Christopher Watts, who pleaded guilty two weeks ago, did not speak during the hearing. One of his attorneys said Watts was "sincerely sorry."
As Watts listened with his head down, Shanann Watts' parents detailed their ongoing struggle to understand how he could murder the three people who considered him a hero - Shanann, 34, Bella, 4, and Celeste, 3. Frank Rzucek said he was disgusted by the way his son-in-law took his wife and two daughters "out like the trash" and dubbed him an "evil monster."
"Prison is too good for you," Rzucek said in a tearful statement directed at Watts. "This is hard to say, but may God have mercy on your soul."
"You disgust me," Rzucek said. "Life will never be the same without Shanann."
He called Watts an "evil monster."
"We loved you like a son," her mother, Sandra Rzucek, said. "We trusted you. Your faithful wife trusted you. Your children adored you and they also trusted you. Your daughter Bella Marie sang a song proudly. I don't know if you got to see it but it was 'Daddy, you're my hero.' I have no idea who gave you the right to take their lives. But I know God and his mighty angels were there at that moment to bring them home to paradise."
"Why? Why would you do this? You don't deserve to be called a man," Shanann's brother Frankie Rzucek said in a statement read by an attorney. "What kind of person slaughters the people who love him the most? Did you really think you'd get away with this? Did you really think that this was your best option - to throw away your family like they were garbage? They deserve better, and you know it. I hope you spend the rest of your life staring at the ceiling, every night, being haunted by what you've done."
"His motive was simple, your honor," the prosecutor told the court. "He had a desire for a fresh start and to begin a relationship with a new love that overpowered all decency and feelings for his wife and daughters and unborn son."
Prosecutors have said Shanann Watts' relatives, who live in North Carolina, asked them not to seek the death penalty when defense attorneys made the proposal.
Watts, 33, was formally sentenced to three consecutive life sentences for the murders. He also received a 48-year sentence for unlawful termination of a pregnancy and 12 years each for tampering with a corpse, totaling 84 years.
The girls' bodies were found submerged in separate oil tanks on property owned by the company Watts worked for. His wife's body was found in a shallow grave nearby.
As a prosecutor detailed the injuries found on the bodies, Rzucek leaned forward, gasping. District Attorney Michael Rourke said Shanann Watts was strangled, but her lack of significant injuries suggested her death came slowly.

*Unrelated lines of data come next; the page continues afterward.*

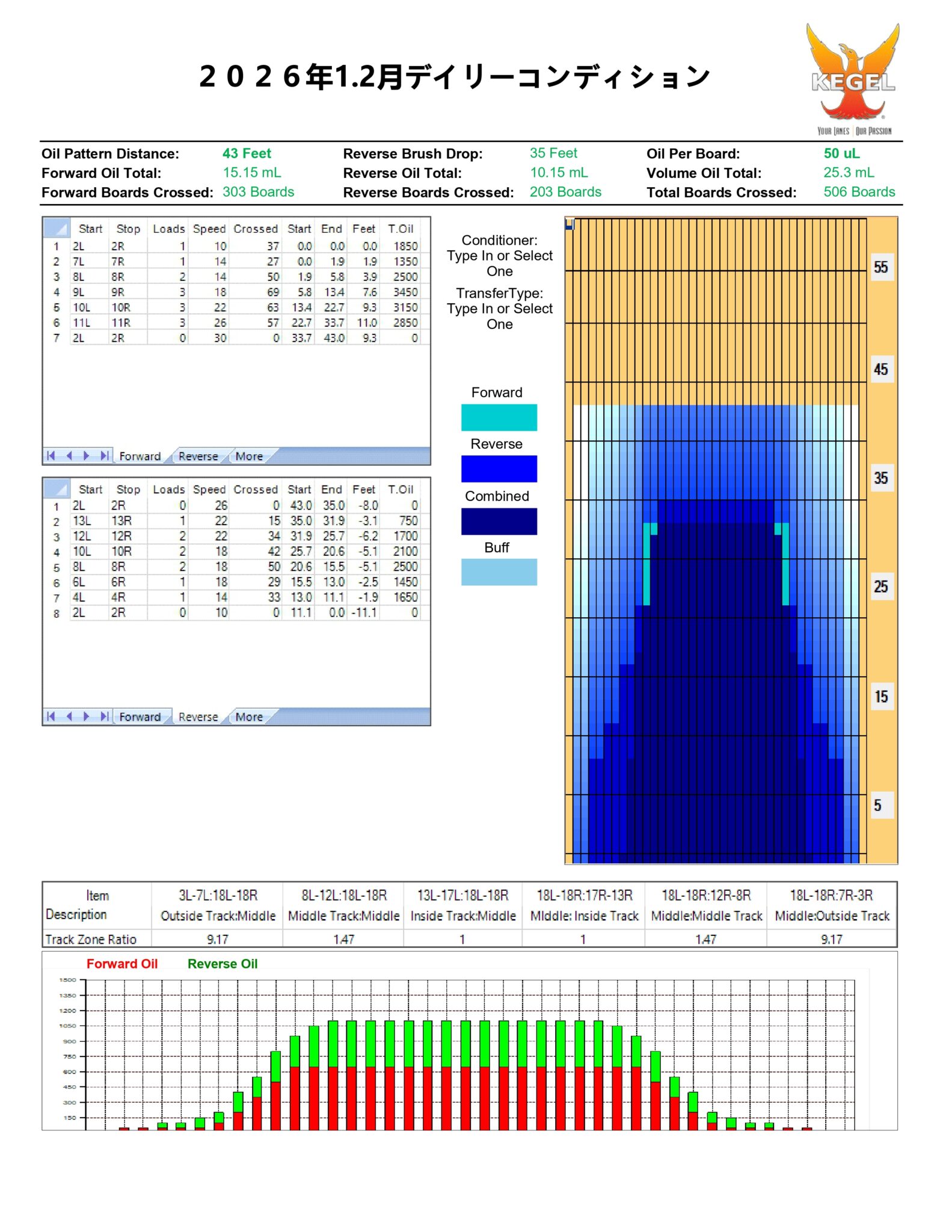Click the Kegel phoenix logo
The image size is (952, 1232).
click(x=852, y=78)
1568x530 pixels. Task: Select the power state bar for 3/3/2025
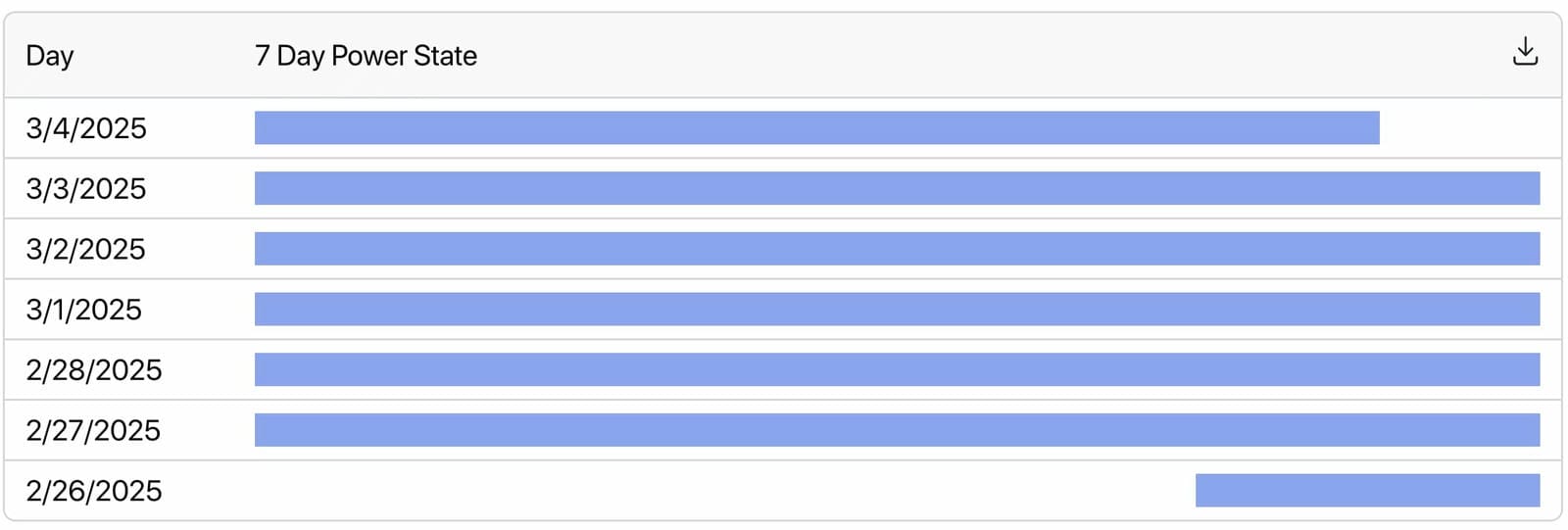coord(897,189)
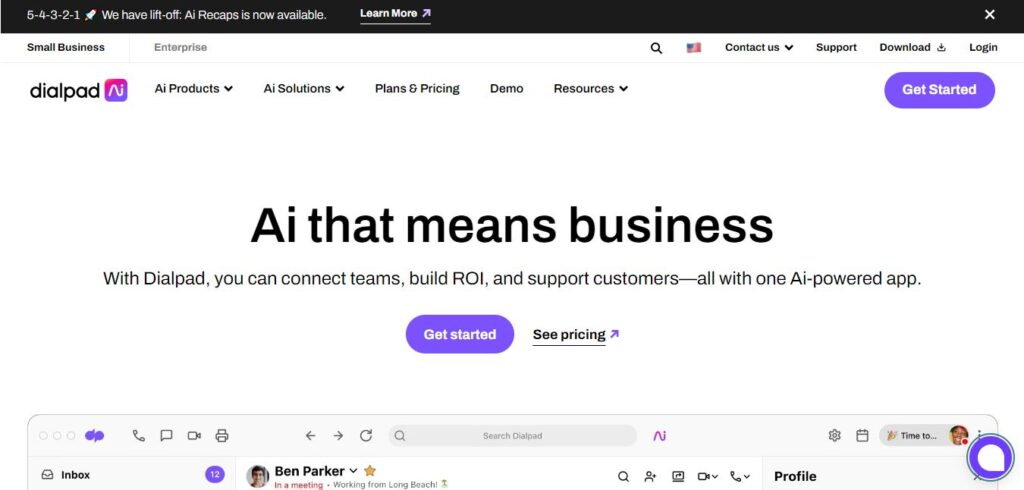Viewport: 1024px width, 490px height.
Task: Open the site search magnifier icon
Action: pos(656,48)
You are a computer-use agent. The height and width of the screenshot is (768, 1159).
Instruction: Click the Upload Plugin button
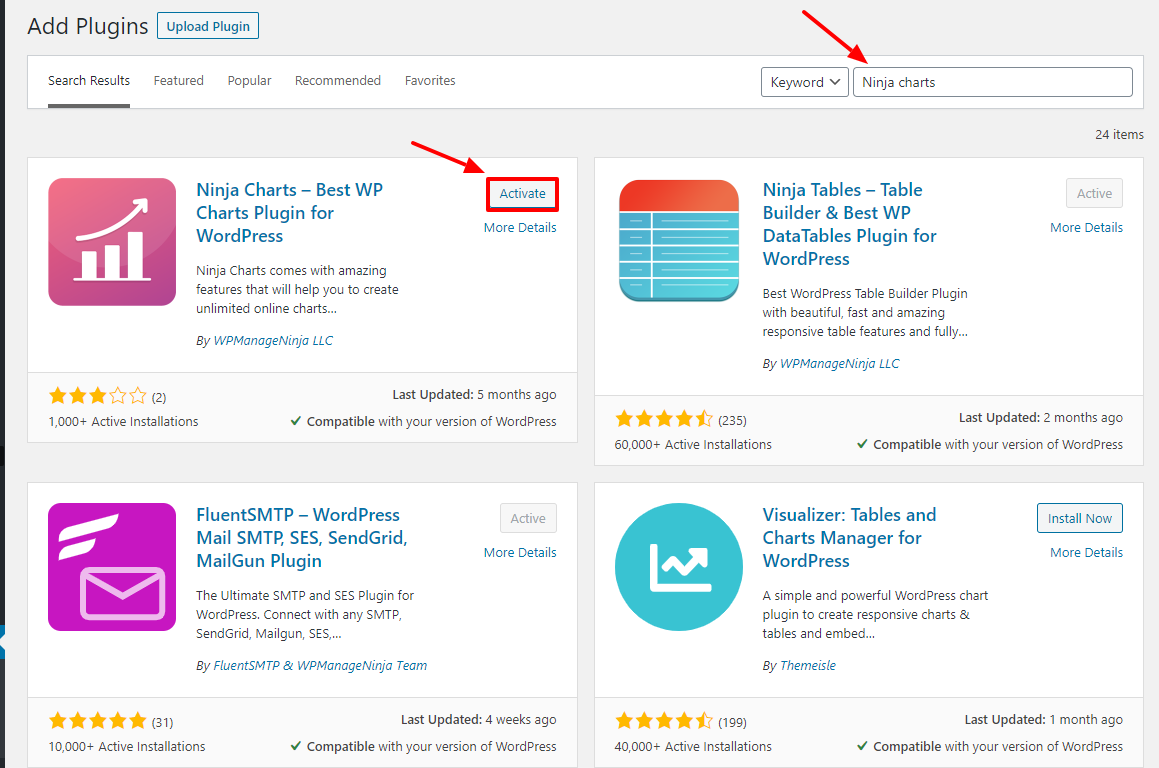point(207,25)
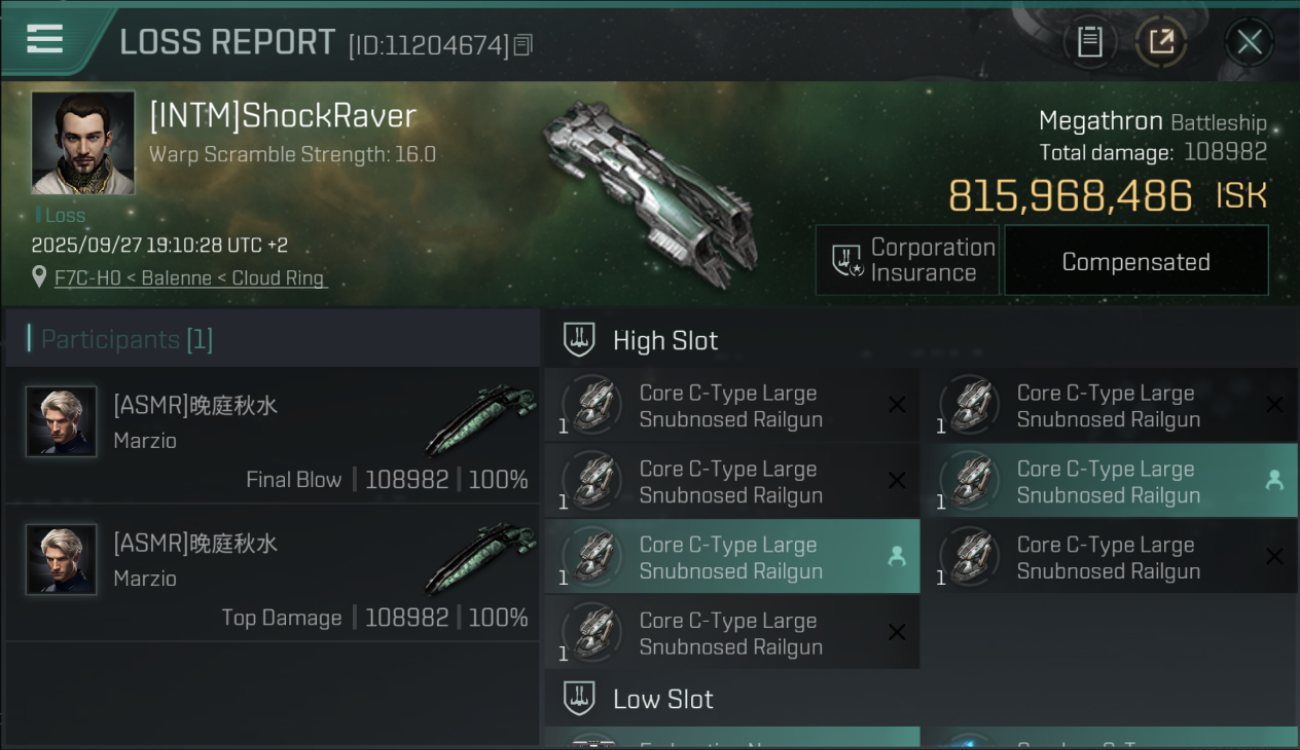The height and width of the screenshot is (750, 1300).
Task: View ShockRaver's pilot portrait
Action: coord(83,142)
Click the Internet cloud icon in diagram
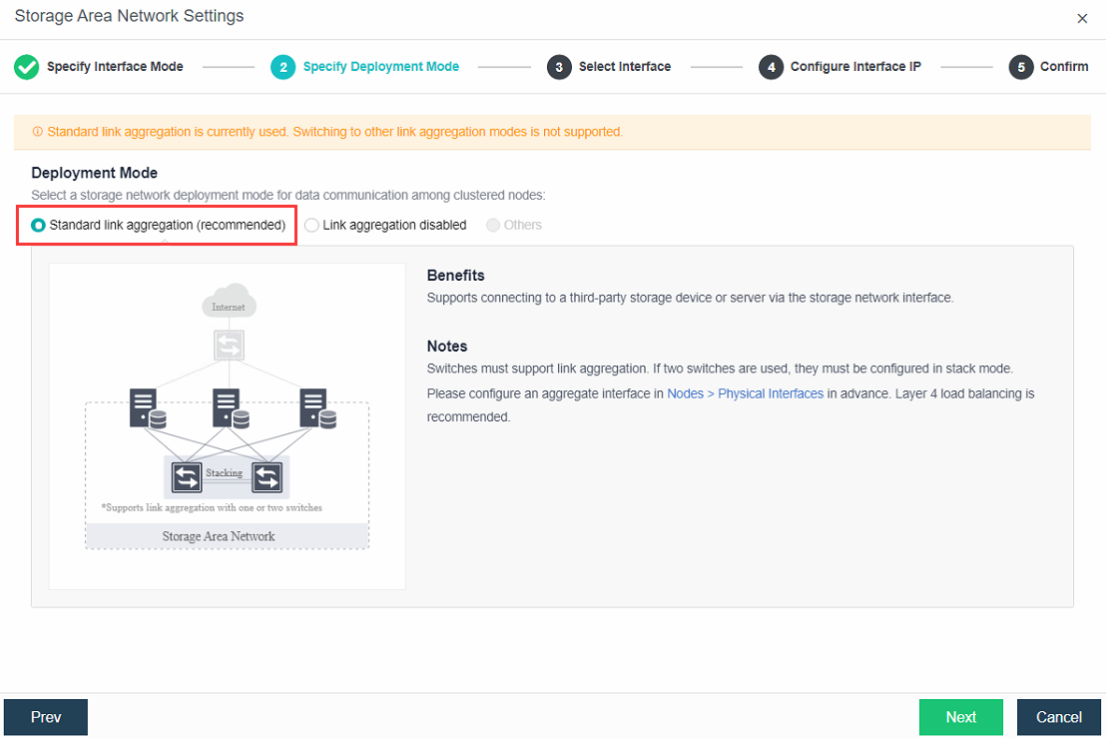This screenshot has width=1106, height=738. pyautogui.click(x=228, y=304)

The girls were smothered, and Rourke said there were signs Bella "fought for her life." Celeste had no visible injuries, he said.
Christopher Watts' parents, Cindy and Ronnie Watts, were permitted to speak as the girls' grandparents.
"We love you," Cindy Watts said into a microphone before turning to look directly at her son. "And we forgive you, son."
Watts wiped away a tear with his shirt after his parents left the podium. He kept his head down for much of the hearing, speaking only once to confirm that he did not want to make a statement before Judge Marcelo Kopcow imposed his sentence.
Friends of Shanann Watts lined up inside the courthouse Monday morning. More people filed into an overflow room to watch a video stream.
The killings became the focus of true crime blogs and online video channels, which showed dozens of family photos and videos that Shanann Watts shared on social media showing the smiling family.
Prosecutors said the images belied a hidden truth, that Christopher Watts was having an affair with a co-worker.
A friend asked police to check on Shanann Watts on Aug. 13 after not being able to reach her and growing concerned that the expectant mother had missed a doctor's appointment.
Rourke said police later found that Watts spoke to a real estate agent about selling the family's home and called the girls' school to report that they could not be present when fall classes began.
Investigators quickly became suspicious of him. Meanwhile, Watts spoke to television reporters from the front porch of the family's home in Frederick, a small town on the plains north of Denver where drilling rigs and oil wells surround booming subdivisions.
He pleaded for his family's safe return, telling reporters their house felt empty without Bella and Celeste watching cartoons or running to greet him at the door.
Within days he was in custody, charged with killing his family.
Rourke said Watts has never discussed a motive for the killings with police, and investigators could find no explanation other than his ongoing affair.
"I can't speak as to why anyone would take the steps that he did ... we couldn't find anything else that was a significant enough motive to annihilate your family," he said.
The Associated Press contributed to this report.